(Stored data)
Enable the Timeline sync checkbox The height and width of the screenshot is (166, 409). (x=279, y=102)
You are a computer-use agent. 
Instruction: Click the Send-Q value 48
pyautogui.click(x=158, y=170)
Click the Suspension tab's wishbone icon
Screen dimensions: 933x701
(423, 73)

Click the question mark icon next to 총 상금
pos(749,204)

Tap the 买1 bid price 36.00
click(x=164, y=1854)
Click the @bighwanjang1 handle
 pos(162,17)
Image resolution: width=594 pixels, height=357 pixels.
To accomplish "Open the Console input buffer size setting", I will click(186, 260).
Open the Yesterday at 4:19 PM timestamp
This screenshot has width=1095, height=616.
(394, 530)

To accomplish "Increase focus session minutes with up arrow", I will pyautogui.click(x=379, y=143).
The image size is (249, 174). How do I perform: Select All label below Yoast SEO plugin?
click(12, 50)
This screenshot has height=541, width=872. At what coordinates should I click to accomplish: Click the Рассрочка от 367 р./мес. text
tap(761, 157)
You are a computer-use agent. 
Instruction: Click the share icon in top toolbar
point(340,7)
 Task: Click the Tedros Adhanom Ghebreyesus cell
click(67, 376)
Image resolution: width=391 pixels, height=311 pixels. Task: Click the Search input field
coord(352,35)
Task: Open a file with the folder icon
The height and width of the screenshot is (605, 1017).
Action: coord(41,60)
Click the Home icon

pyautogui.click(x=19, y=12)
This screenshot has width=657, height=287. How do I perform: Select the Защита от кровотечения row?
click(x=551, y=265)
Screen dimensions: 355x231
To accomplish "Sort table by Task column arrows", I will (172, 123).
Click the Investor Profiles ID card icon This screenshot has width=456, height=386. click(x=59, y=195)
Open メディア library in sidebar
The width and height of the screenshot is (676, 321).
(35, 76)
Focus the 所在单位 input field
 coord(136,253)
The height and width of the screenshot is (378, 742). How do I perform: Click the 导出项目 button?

Task directions:
Please transcribe all of the data above exactly.

The answer:
Enable the Timeline sync checkbox The height and width of the screenshot is (166, 409). (x=279, y=102)
You are a computer-use agent. 
Instruction: Click the Send-Q value 48
pyautogui.click(x=158, y=170)
Click the Suspension tab's wishbone icon
Screen dimensions: 933x701
(423, 73)

Click the question mark icon next to 총 상금
pos(749,204)

Tap the 买1 bid price 36.00
click(x=164, y=1854)
Click the @bighwanjang1 handle
 pos(162,17)
Image resolution: width=594 pixels, height=357 pixels.
To accomplish "Open the Console input buffer size setting", I will click(186, 260).
Open the Yesterday at 4:19 PM timestamp
This screenshot has width=1095, height=616.
(394, 530)

To accomplish "Increase focus session minutes with up arrow", I will pyautogui.click(x=379, y=143).
The image size is (249, 174). How do I perform: Select All label below Yoast SEO plugin?
click(12, 50)
This screenshot has height=541, width=872. At what coordinates should I click to accomplish: Click the Рассрочка от 367 р./мес. text
tap(761, 157)
You are a computer-use agent. 
Instruction: Click the share icon in top toolbar
point(340,7)
 Task: Click the Tedros Adhanom Ghebreyesus cell
click(67, 376)
Image resolution: width=391 pixels, height=311 pixels. Task: Click the Search input field
coord(352,35)
Task: Open a file with the folder icon
The height and width of the screenshot is (605, 1017).
Action: coord(41,60)
Click the Home icon

pyautogui.click(x=19, y=12)
This screenshot has width=657, height=287. How do I perform: Select the Защита от кровотечения row?
click(x=551, y=265)
Screen dimensions: 355x231
To accomplish "Sort table by Task column arrows", I will (172, 123).
Click the Investor Profiles ID card icon This screenshot has width=456, height=386. click(x=59, y=195)
Open メディア library in sidebar
The width and height of the screenshot is (676, 321).
(35, 76)
Focus the 所在单位 input field
 coord(136,253)
The height and width of the screenshot is (378, 742). How do I perform: Click the 导出项目 button?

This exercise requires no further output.